The survivors wonder if they will ever be able to forget the sight of three of the family drowning before their eyes
Published : 13 Apr 2024, 05:08 PM
All three of them tried their best to stay above the water. But, as their loved ones looked on, they sank into the deep waters of the Padma.
Kazi Harisul Islam was the uncle of Riad Ramin Arid, a student in 10th grade at the Milestone School and College who drowned alongside two other members of his family on Friday.
“They were bathing, and then, all of a sudden, they seemed to sink. They tried to survive. We tried to help, but Arid’s hand slipped out of our grasp. We did not go too far out because we were trying to protect our own lives. An engine-run boat came by and managed to rescue two members of the group, but the water claimed three of them right in front of our eyes,” said Harisul.

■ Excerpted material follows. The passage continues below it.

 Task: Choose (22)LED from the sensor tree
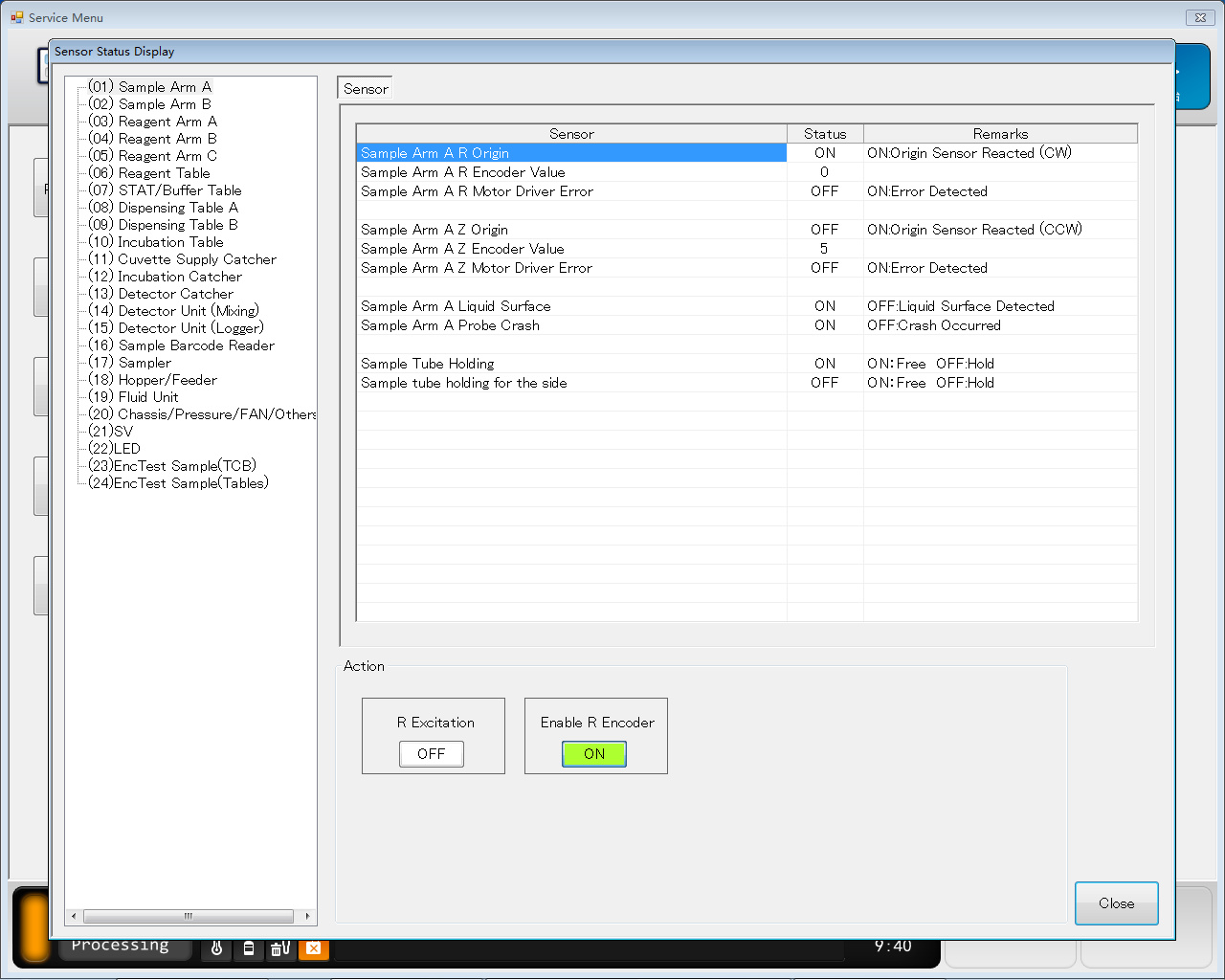[x=115, y=449]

The group had set off on an outing from Dhaka on Friday and at least 15 members of the family had gone to bathe in the Padma River in Munshiganj’s Tongibari Upazila when disaster struck.
Arid, his father railway engineer Riad Ahmed Raju, 45, and his uncle bank official Jewel Rana, 40, drowned.
Raju and Jewel’s bodies were recovered by the Fire Service soon after the accident. Arid’s body was found on Saturday morning.
Raju and his family lived at a home in Mohammadpur’s Salimullah Road. The tense atmosphere inside the house on Saturday was only broken by the sounds of crying. No one spoke. No one but Harisul agreed to remark on the loss the family had suffered.
Harisul said they had gone on a pleasure trip to the Dighirpar area in Tongibari on the day after Eid.
“About 28 of us – five families of men, women and children – went to Dighirpar from Dhaka on three microbuses,” Harisul said. “Raju’s uncles live there. After Jummah prayers, we had lunch, and then everyone went to the Padma riverside.”
“That is where death must have called them. Why else would we have gone?
Though most of the family had gone in the water, the women and the elders were sticking largely to the shore. The incident happened suddenly.
None of the victims knew how to swim, Harisul said.
“Every member of the family witnessed their desperate struggle to live and how they sank. That is the saddest thing.”
“They disappeared right before our eyes. The men, women, and children of the family – will they ever be able to forget that sight? Never.”
Wiping at his tears, Harisul said, “Two sisters became widows at the same time. One of them lost her son as well as her husband. My brain is struggling to process it.”